## [What is expected]
Beneath this instruction is a block of data; output from it exactly the lines that run from the one containing "How do I perform: Select" through the one containing "Stop the session", inclusive.

====== Dataset entries ======

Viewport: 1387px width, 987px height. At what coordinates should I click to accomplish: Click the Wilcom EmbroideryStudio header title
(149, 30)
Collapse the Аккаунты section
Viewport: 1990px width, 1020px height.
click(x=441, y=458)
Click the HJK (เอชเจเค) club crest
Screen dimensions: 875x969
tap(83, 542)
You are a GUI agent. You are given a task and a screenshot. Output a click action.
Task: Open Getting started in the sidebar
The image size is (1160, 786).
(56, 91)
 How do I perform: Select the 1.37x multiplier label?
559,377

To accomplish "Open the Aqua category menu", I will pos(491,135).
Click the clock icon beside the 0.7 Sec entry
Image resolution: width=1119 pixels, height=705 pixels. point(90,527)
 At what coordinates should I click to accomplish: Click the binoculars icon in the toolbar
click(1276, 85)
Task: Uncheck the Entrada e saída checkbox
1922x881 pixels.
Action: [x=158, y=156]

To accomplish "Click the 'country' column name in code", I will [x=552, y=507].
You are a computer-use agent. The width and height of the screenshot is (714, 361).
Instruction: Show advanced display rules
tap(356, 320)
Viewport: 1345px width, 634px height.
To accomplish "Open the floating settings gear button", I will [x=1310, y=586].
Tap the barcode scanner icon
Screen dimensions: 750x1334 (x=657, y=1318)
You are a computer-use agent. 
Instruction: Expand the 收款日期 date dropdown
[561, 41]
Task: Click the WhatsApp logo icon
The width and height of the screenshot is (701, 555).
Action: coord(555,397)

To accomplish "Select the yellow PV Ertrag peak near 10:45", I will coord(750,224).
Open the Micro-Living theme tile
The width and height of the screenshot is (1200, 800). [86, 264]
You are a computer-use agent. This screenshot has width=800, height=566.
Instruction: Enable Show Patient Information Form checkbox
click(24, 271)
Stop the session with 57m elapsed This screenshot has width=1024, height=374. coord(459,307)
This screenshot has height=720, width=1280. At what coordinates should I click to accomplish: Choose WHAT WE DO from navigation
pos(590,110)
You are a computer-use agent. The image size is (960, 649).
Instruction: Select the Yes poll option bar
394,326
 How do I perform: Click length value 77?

======

## [Task answer]
 How do I perform: Select the 1.37x multiplier label?
559,377

To accomplish "Open the Aqua category menu", I will pos(491,135).
Click the clock icon beside the 0.7 Sec entry
Image resolution: width=1119 pixels, height=705 pixels. point(90,527)
 At what coordinates should I click to accomplish: Click the binoculars icon in the toolbar
click(1276, 85)
Task: Uncheck the Entrada e saída checkbox
1922x881 pixels.
Action: [x=158, y=156]

To accomplish "Click the 'country' column name in code", I will [x=552, y=507].
You are a computer-use agent. The width and height of the screenshot is (714, 361).
Instruction: Show advanced display rules
tap(356, 320)
Viewport: 1345px width, 634px height.
To accomplish "Open the floating settings gear button", I will [x=1310, y=586].
Tap the barcode scanner icon
Screen dimensions: 750x1334 (x=657, y=1318)
You are a computer-use agent. 
Instruction: Expand the 收款日期 date dropdown
[561, 41]
Task: Click the WhatsApp logo icon
The width and height of the screenshot is (701, 555).
Action: coord(555,397)

To accomplish "Select the yellow PV Ertrag peak near 10:45", I will coord(750,224).
Open the Micro-Living theme tile
The width and height of the screenshot is (1200, 800). [86, 264]
You are a computer-use agent. This screenshot has width=800, height=566.
Instruction: Enable Show Patient Information Form checkbox
click(24, 271)
Stop the session with 57m elapsed This screenshot has width=1024, height=374. coord(459,307)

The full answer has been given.